# Best single turbo exhaust for a 300zx



## Guest (Aug 22, 2002)

I was just wondering on what ours thought might be the best single turbo exhaust on a 300zx. Thanks.


----------



## Guest (Aug 22, 2002)

Sorry I meant to say "your thought".


----------



## samo (Apr 30, 2002)

I'm assuming this is for a Z31, since you're talking single-turbo. If I'm wrong, another mod can move it again. Moved to the Z31 section...


----------



## Mike92se (Aug 25, 2002)

*try z31.com*

w000t


----------



## Engloid (Jul 7, 2002)

300ZX-KID said:


> *I was just wondering on what ours thought might be the best single turbo exhaust on a 300zx. Thanks. *


Best performance will be with custom mandrel bent 3" pipe (with 3" all the way up to the wastegate elbow if you got the money). 

Also, no cat converter if you can get by with it, high flow if you have to have it....and a good muffler or no muffler if you don't mind a bit of noise.

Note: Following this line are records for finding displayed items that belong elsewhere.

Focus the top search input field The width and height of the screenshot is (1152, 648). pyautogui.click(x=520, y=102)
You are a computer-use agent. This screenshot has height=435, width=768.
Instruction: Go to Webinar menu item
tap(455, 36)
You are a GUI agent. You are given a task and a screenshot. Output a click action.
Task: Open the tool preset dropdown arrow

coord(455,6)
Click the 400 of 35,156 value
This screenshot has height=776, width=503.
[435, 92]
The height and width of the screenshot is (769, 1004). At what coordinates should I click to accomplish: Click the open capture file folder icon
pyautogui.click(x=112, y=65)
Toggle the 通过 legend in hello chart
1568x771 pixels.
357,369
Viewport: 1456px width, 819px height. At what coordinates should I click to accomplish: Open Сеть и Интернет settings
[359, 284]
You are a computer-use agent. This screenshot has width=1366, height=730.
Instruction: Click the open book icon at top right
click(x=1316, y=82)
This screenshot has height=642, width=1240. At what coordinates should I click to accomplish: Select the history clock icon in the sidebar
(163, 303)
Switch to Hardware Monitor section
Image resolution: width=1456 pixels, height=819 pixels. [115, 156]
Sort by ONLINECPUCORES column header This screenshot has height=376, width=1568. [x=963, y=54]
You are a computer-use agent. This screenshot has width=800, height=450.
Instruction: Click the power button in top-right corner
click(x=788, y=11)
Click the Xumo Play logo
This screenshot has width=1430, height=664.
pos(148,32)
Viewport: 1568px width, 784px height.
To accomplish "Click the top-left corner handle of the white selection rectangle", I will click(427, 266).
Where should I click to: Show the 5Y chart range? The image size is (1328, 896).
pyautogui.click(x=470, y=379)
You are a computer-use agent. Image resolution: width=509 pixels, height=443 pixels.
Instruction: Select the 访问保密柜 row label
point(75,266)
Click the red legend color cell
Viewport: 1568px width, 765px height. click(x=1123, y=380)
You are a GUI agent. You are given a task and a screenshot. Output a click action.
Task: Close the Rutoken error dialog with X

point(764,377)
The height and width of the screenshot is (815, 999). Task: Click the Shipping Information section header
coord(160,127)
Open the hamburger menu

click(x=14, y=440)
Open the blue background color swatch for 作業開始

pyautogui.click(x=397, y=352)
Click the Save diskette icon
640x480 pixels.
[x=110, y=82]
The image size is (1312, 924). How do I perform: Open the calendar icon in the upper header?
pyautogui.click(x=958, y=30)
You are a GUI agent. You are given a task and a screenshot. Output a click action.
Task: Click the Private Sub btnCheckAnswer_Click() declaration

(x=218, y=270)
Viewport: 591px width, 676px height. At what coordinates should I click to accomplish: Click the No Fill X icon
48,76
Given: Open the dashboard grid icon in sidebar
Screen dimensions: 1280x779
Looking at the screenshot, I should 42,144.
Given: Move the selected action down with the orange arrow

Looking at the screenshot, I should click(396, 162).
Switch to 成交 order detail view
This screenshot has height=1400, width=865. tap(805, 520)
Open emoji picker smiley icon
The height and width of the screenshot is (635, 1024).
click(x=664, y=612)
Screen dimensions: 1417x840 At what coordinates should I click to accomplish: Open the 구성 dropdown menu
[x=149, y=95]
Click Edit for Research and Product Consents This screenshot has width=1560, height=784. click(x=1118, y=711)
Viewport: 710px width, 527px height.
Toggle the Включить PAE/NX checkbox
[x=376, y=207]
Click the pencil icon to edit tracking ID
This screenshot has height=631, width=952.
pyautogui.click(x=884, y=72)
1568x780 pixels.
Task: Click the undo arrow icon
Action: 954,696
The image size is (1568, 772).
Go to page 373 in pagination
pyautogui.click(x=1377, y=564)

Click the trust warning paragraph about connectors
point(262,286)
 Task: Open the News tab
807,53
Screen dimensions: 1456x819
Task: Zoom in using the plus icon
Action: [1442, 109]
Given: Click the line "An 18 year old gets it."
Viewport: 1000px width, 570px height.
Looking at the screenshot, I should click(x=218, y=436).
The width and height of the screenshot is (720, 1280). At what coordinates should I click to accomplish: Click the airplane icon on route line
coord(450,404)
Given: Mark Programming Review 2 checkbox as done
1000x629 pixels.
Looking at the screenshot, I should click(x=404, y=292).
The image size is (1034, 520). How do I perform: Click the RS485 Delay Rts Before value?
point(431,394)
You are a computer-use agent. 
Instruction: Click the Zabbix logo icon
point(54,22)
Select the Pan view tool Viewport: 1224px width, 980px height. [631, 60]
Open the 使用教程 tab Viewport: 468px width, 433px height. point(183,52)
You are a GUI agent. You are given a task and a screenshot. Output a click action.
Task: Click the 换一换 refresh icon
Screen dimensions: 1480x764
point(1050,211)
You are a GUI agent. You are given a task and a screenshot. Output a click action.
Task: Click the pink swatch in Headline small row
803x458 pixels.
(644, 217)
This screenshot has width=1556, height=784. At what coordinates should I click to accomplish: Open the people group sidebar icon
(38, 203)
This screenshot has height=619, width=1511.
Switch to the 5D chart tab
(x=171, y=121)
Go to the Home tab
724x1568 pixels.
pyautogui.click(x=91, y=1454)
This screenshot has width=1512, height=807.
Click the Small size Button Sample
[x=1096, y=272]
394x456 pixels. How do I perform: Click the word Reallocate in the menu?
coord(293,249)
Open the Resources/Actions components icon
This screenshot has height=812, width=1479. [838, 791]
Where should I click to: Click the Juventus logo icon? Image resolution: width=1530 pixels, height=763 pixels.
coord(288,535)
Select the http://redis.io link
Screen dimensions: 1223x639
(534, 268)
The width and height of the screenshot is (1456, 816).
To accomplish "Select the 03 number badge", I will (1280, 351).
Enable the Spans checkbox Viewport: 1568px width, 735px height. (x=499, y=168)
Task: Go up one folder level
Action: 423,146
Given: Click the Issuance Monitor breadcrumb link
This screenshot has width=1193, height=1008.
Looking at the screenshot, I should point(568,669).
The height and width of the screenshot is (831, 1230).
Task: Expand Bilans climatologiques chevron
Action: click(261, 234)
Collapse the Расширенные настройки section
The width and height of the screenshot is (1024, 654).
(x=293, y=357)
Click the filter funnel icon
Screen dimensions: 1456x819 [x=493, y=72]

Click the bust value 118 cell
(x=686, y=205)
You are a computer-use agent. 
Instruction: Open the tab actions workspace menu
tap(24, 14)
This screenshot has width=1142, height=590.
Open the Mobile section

If you're not into big power, then you will be fine with 2.5"


----------



## Nismo Skyline (May 2, 2002)

Engloid is right. I custom built a 3 1/2" for my car. It cost way too much money. A good 3 inch system will be good to get you into the 12's with all the right parts.


----------



## Ford Falcon (Mar 5, 2004)

Certified Muffler


----------



## 0341TODD (Nov 15, 2003)

I cut my exhaust off at the front of the cat and stuck a magnaflow with a dump on it on the pipe It works just fine and the turbo sounds kick ass!!!!!


----------